Q: So Sun have the architecture and process in place. How, then, are the contracts structured?


The customer can come to us and say, ‘We want the utility solution for us, so we can run our own utility because we want to better understand our capacity models and we want to work with Sun to figure out how to get our hardware acquisition cost down.’ Others say, ‘we want to work with a hosting partner because we want this run by someone else and we really want it to be completely invisible to us what the incremental hardware adds and subtracts are. I’ll go work with a hosting partner there.’ In both those cases that utility model is different from “OK, let’s go outside the data center’ because there is a lot of architectural control that goes into that to make sure the utility model doesn’t turn into a mass consumption model.


Q: How, if at all, does the recent agreement with Microsoft affect what you’re doing with utility computing?


I’ll give you a practical example. We have not defined what interoperability in this case means. But let’s go back to the Web services example. You want to drive down your costs of assembly. You know that no matter what technology foundation you start from, you can glue the pieces together. We have to agree on how identity services talk to each other. We have to agree
on how security services talk to each other, which has been a real point of contention in the industry. So, the pact with Microsoft will help in the sense that things that tended to involve a lot of workarounds should work out of the box. How does that help utility? By driving out the one-off engineering and the costs of integration, it makes it easier for us to
replicate successes. I look at this as a big win because when you start to talk about interoperability and consistency in the platform it allows you to have conversations at a different level. Also, what Microsoft has agreed to on their end is that there is going to be a Java virtual machine pretty much everywhere now. By getting over that hurdle I don’t have to have that stupid argument of Solaris versus Linux versus Windows.

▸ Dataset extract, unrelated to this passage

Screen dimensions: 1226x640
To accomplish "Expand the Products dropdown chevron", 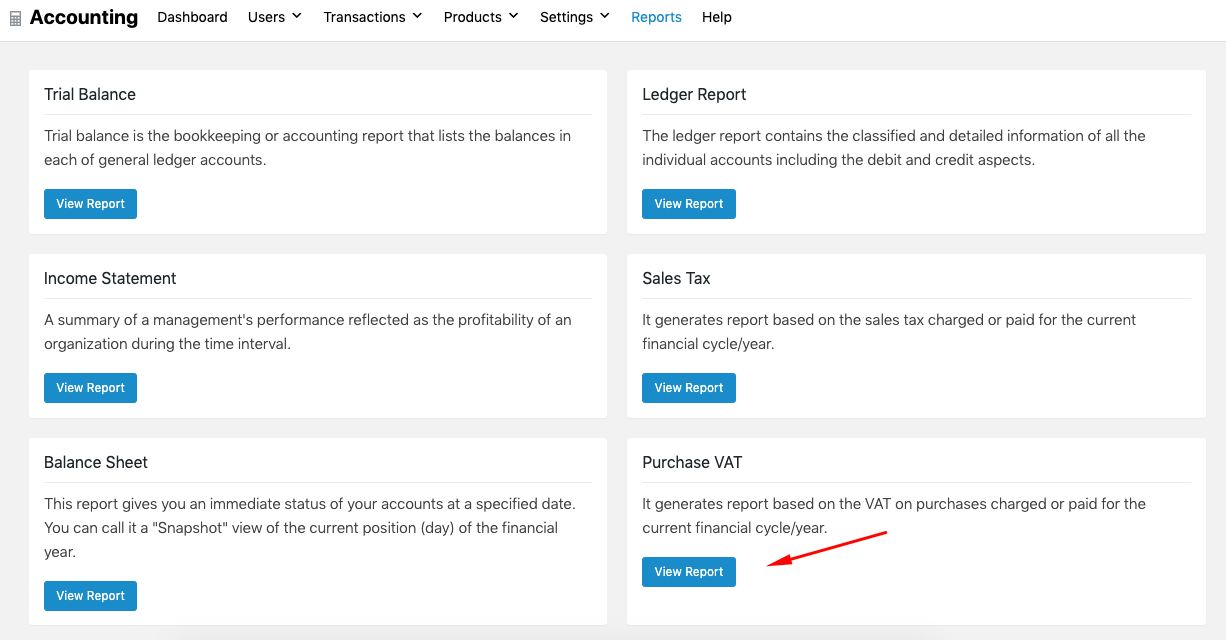I will (x=513, y=17).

Q: If you had to make a sales pitch to people considering Sun’s utility computing strategy, IBM’s e-business on-demand or HP’s Adaptive Enterprise, what do you say to sell customers on choosing Sun?


No. 1, there is an architectural requirement. The architecture has to include scale up and scale out. It’s not about Linux, or about Intel, it’s about all of the different design patterns you would use in the enterprise. No. 2, it’s about using the right economy of partners. There’s no company going to do all of this. Therefore there is no clean sheet of paper. You have to start from where you are, you have to be able to integrate. No. 3, you have to be able to scale through technology and show return-on-investment in a short period of time. No. 4, you have to be able to understand your entire stack from the application level down to the metal level and know that you’ll be able to pull apart so you can figure out the right granularity for utility.